Saturday, January 24, 2015



Today is Sunday, January 25 and there are only 70 days until Easter.  Time to get the decorations up and the eggs dyed.  It is the birthday of Benedict Arnold, Virginia Wolfe and Etta James.  On this day in 1775 Americans dragged cannon up a hill to fight the British at Gun Hill Road, Bronx, in 1890 Nellie Bly beat Phileas Fogg’s time around the world by eight days and in 1985 “We Are the World” was recorded.  It is 2nd Republic Day in Uganda.  This is the only holiday today, so if you are looking for a day to create a holiday, this would be the one.
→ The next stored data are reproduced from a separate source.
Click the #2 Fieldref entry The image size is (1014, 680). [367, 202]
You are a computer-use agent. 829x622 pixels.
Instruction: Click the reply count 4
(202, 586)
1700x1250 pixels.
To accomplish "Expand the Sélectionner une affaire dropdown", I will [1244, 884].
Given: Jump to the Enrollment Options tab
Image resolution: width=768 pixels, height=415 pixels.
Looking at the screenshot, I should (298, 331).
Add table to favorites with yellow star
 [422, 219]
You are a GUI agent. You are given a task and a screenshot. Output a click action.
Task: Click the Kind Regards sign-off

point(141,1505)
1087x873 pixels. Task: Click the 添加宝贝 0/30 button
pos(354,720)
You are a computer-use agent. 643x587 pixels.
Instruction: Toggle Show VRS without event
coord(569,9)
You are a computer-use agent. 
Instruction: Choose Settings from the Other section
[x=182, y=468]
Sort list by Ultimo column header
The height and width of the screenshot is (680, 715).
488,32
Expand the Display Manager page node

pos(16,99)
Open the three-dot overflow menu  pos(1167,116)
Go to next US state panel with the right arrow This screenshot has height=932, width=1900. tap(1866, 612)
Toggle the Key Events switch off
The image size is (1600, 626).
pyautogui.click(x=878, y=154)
The other day, the lovely Elaine and I jumped firmly into the 20th century by cooking our first dinner using a crock pot.  We have talked about it in the past, but never got around to purchasing one.  I think part of the reason is that she did not like the idea of having something cooking all day while we were not home.  She finally gave in to the idea and we got one; although I am sure she will only use it when one of us is going to be home the whole time it is cooking.

We bought the crock pot last week and it has been sitting in the kitchen taunting me since then.  I finally found a pulled pork recipe on, of all places, Pinterest (no Smiley, I am not planning a wedding), that sounded good and decided to give it a try.  I put the whole thing together, plugged it in, set it for the time I wanted and then just walked away.  I have to admit that I was a bit apprehensive doing a 4.5 pound piece of pork.  I wondered what I would do if, after all that time cooking, it was still pink inside.  The cooking time ended, I took out the meat and it was cooked through.  The pork was delicious.  I made my favorite barbecue sauce and some sweet and sour slaw and we had a delicious dinner.  There was even enough meat left over for margarita night sometime.

Last week we attended a birthday party for our neighbor.  This was one of those parties where you feel you should go because she is our neighbor, our sons started school together and there was free food, but you also know that you will spend the evening sitting at a table with people you don’t know, wondering when the cake will be served so you can leave.  We were seated at the Island of Misfit Toys – the table with people who have no connection to each other or to any of the other groups, either.  It actually turned out to be a very nice evening.

The other couples were very nice and we started to talk about things.  The lovely Elaine and I told them about our trips to New Orleans and Myrtle Beach.  One of the other couples talked about various cruises they had been on and that they were going to New Orleans to take a cruise in the next week or so.  We suggested some things for them to do in the couple days they had before the cruise left.  Another person, a musician, said he has always wanted to go to New Orleans and we encouraged him to go.  We all shared stories of our various trips and talked about a number of different things.

One of the items that came up was funerals.  We all agreed that we disliked wakes.  It was generally felt that they were created to bring a group of people together in a room where they could look at a dead person and feel uncomfortable.  We felt that the key part of the wake was finding a way to leave before the priest arrived, without it looking like that was what we were doing.  One of the people mentioned that they did not like the way a relative had been made up.  I agreed and said that, when my mother was laid out, she looked like a harlot.  I told them that I wanted to go around to the various funeral homes now and have them make me up so I could see who did the best job.  The last thing I want is to look like a harlot.

Someone else said they wanted one of those jazz funerals.  I said that I did, too.  I told them that there is a group in New Jersey that does those and that you can find them on the web.  I also explained my ideas for my wake.  I have told the lovely Elaine that I want a smirk on my face.  When most people are laid out, their mouth sags and they look like they have gas.  I do not want that.  She has agreed to my wardrobe request and will have me wearing one of my Hawaiian shirts.  Where she has drawn the line is that she will not have a whoopee cushion under the pad on the kneeling bench by the casket.  I won’t go into all the details of my plans, but will mention that I want there to be a party.  Come to the funeral home to satisfy yourself that I have, in fact, passed and then go down the block to the bar for the party.  I want my obit to say, “In lieu of flowers, please donate to the cost of the party.”

When I said that, someone wondered what a funeral home would do if we requested to have a bar set up in the room, during the wake.  We all agreed that it would be great to have a small combo playing quietly in one corner, maybe small tables with snacks and the bar.  That would be the one time I would not balk at going to a wake, nor would anyone care about leaving before the priest arrived.  “Hey father, belly up to the coffin, say a couple prayers and have a drink.” 

By this time, coffee and cake were being served.  We were all surprised at how quickly the evening passed.  I doubt that we will see any of those people again, but we enjoyed their company that night.

This week our fact tells us that Gorgias of Epirus was born during his mother’s funeral.  He was born in his dead mother’s coffin and the pallbearers heard him crying out as they carried her to the grave.  They stopped to figure out the sound coming out of the coffin and they discovered little Gorgias.  Were they sure she was dead?